Lexington’s biggest development trend since then has been for entrepreneurs to renovate fine old buildings and adapt them for new uses — restaurants, bars, stores, offices and homes. These projects make economic sense and preserve Lexington’s history and unique charm.
Another lesson is that good design matters. With CentrePointe stalled and Gray in the mayor’s office, Webb felt pressure to hire top architectural talent and get public input to redesign his project. That work dramatically improved his development plan.
The CentrePointe redesign also helped pave the way for Louisville-based 21c to decide to build one of its acclaimed hotels and contemporary art museums across the street.
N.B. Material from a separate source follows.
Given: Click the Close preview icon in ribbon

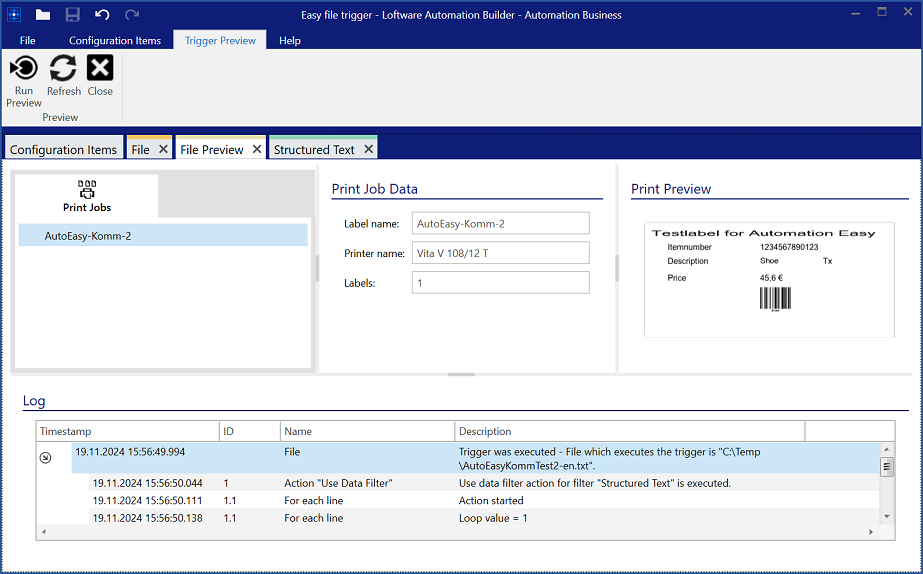Looking at the screenshot, I should point(100,68).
The 21c Museum Hotel will be in the century-old Fayette National building, which will get an extensive renovation.
That momentum helped Lexington attract world-class talent to design competitions for two public projects that could transform downtown: the Arena, Arts and Entertainment District and Town Branch Commons.
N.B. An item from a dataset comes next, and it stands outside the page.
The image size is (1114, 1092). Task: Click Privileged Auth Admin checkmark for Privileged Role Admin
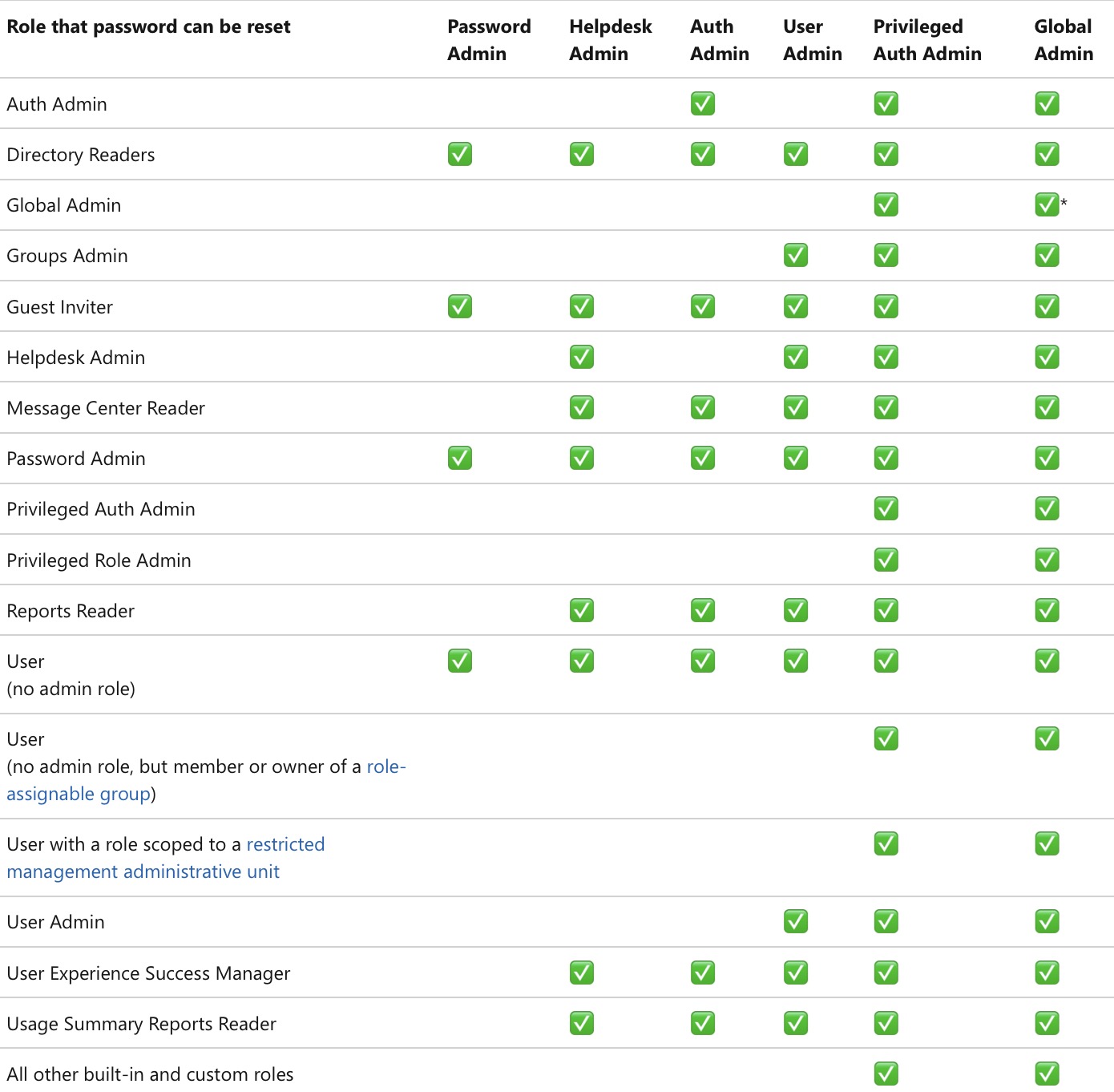[886, 560]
The arena area plan calls for renovating Rupp Arena, building a bigger convention center and gradually redeveloping more than 30 acres ofunderused, city-owned surface parking lots.
The winning plan for Town Branch Commons would turn marginalized downtown property into a linear park along the historic path of Town Branch Creek. Such projects in other cities have created popular amenities that have attracted many times their cost in new private investment.
Gary Bates, a highly regarded American architect now based in Norway, was chosen to develop the arena district plan.
The winning Town Branch Commons plan was designed by Kate Orff of New York, one of landscape architecture’s rising stars.
Why is such world-class talent suddenly being attracted to Lexington? Because the city has set the bar higher. Why is that important? Because if Lexington wants to attract the best employers, it must create an environment where the best and brightest people want to live and work.
One final lesson from CentrePointe is that Lexington needs better laws and processes to both encourage good development and prevent bad development, especially downtown.
A city task force has spent a lot of time studying “design excellence.” Now, with new leadership from Councilman Steve Kay and help from a consultant, task force members have begun trying to figure out how to turn talk into action.
That won’t be easy. It is not just a matter of creating laws and systems to keep developers from doing bad things. It is about creating laws, systems and incentives so developers can do great things. This will require rules that provide both clarity and flexibility. It will require high standards, but also processes that minimize hassle and unnecessary costs for developers.
I don’t know if the Webb Companies will ever succeed in building CentrePointe. And I worry that the longer the block sits empty, the harder it will be to attract outside investment for other major downtown projects.
But something will eventually be built on the CentrePointe block, and now is the time to make sure that it and other new construction downtown enhances the city rather than detracts from it.